Pajama Bottoms (teenager) = I’m still in high school and I’d like for you to think that I don’t care what others think of me, but I actually planned this outfit very carefully because I care, immensely, what others think of me and all of my friends are also wearing PJs because we texted each other last night and planned it.
Pajama Bottoms (men or women) = I might be doing meth.
Man in Carhartts = I work hard.
Woman in Carhartts = I work even harder.
Man in real shoes = my mother raised me with some class.
Man in an ironed shirt = my mother raised me with a lot of class.

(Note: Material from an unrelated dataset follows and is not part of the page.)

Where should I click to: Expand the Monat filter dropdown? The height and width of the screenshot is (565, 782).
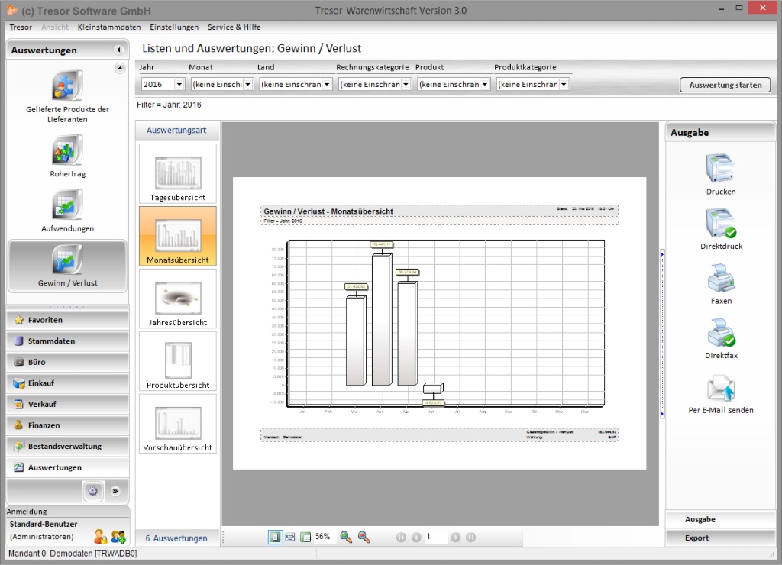click(x=247, y=85)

Man in Dansko Clogs = I probably work in the medical field…
…and I’m hot.
Dirty t-shirt = I drink too much, OR, I have a baby, OR, they told me that if I left it in the hamper for long enough it would clean itself.
Inside-out t-shirt = I honestly don’t care what others think of me.
I just went for a run and blew my nose on my shirt so I had to turn it inside out. And yes, the snot is now against my skin, but at least you don’t have to look at it.
I’m going to wrap this up now because this is a vast amount of information for you to take in and I don’t want you to be overwhelmed.
This is a primer. Hang it in your closet and refer to it before you don your MuMu in the mornings.
I’ll leave you with this:
“When a woman says, ‘I have nothing to wear!’ what she really means is, ‘There’s nothing here for who I’m supposed to be today.”
— Caitlin Moran “How to Be a Woman”
Suzanne Strazza is an award-winning columnist in Mancos, Colo.